Reportage
La guerra dei due cretini. Così il Sudan è passato dalla primavera al caos
Hemedti vuole strappare il potere a Buhran, Burhan vuole tenerselo stretto, i sudanesi vorrebbero veder sparire entrambi. La comunità internazionale ha puntato su di loro perché sembrava la scelta più pratica
Nel deserto al confine tra l’Egitto e il Sudan i ragazzi che hanno rovesciato la dittatura di Bashir oggi arrivano in fuga dalla guerra tra due generali senza popolo. Al resto del mondo dicono: avete di fronte una crisi contagiosa che state ignorando a vostro pericolo. Reportage
Confine Egitto-Sudan, dalla nostra inviata. “I due cretini hanno bombardato subito le cose importanti. Il 15 aprile, quando è cominciata la guerra, hanno distrutto l’impianto di purificazione dell’acqua – in un paese come il nostro, che per la maggior parte è un deserto. Dava da bere a tre milioni di sudanesi e ora è in pezzi. Poi hanno pensato bene di sparare con i cannoni contro il mercato all’ingrosso del grano in Darfur”, sospira Walid Ahmed, che sta seduto su un letto, guarda in basso, con una mano si tiene la fronte e con l’altra stringe il polso di sua moglie. Quel giorno al mercato del Darfur è andato a fuoco quasi l’intero raccolto di un territorio grande quanto la Francia.

## DATI FORNITI
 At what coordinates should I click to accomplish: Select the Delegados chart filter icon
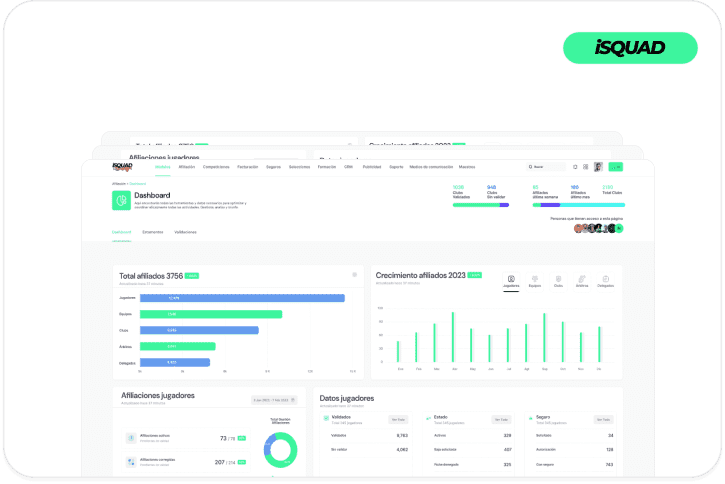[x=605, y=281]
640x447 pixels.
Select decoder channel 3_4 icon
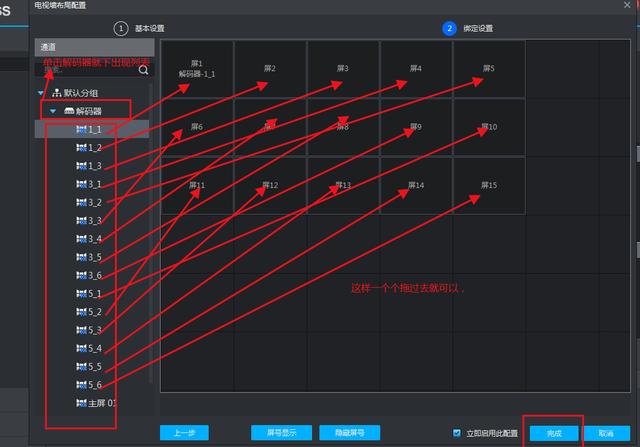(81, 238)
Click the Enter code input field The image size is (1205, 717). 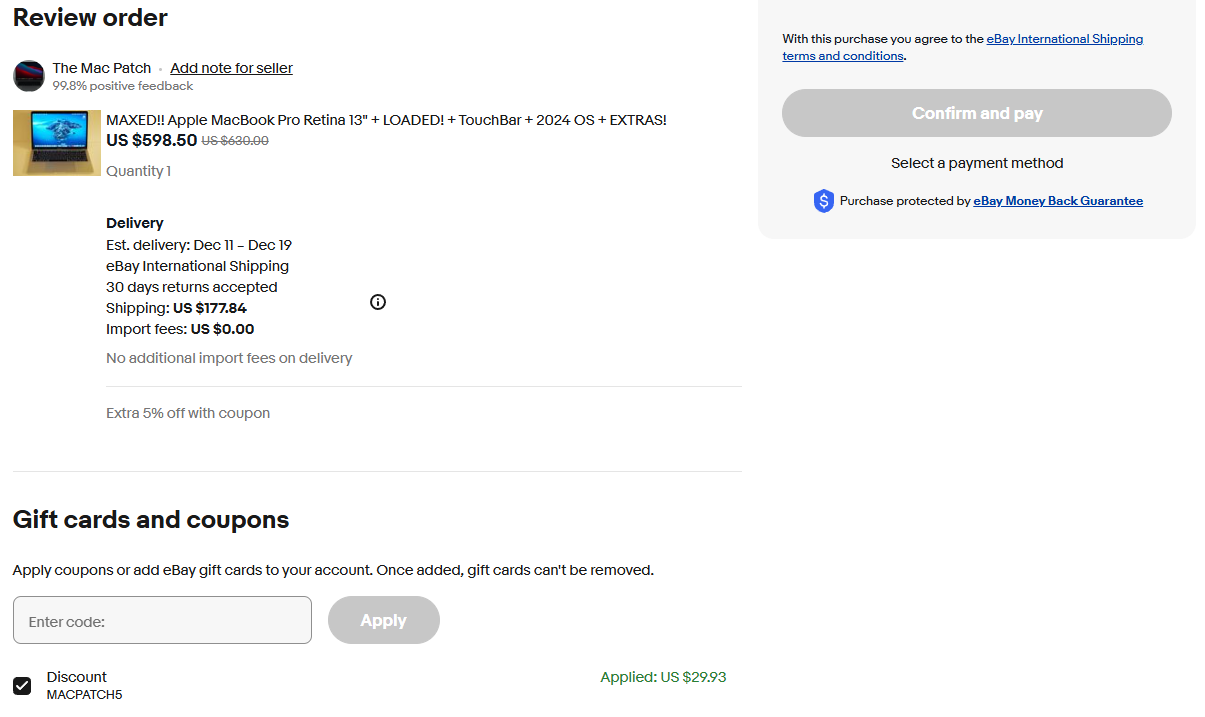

## COMPITO DA SVOLGERE
Traduci in inglese questa frase del reportage sul Sudan: «Quel giorno al mercato del Darfur è andato a fuoco quasi l’intero raccolto di un territorio grande quanto la Francia.»

## RISPOSTA
That day at the Darfur market, almost the entire harvest of a territory as large as France went up in flames.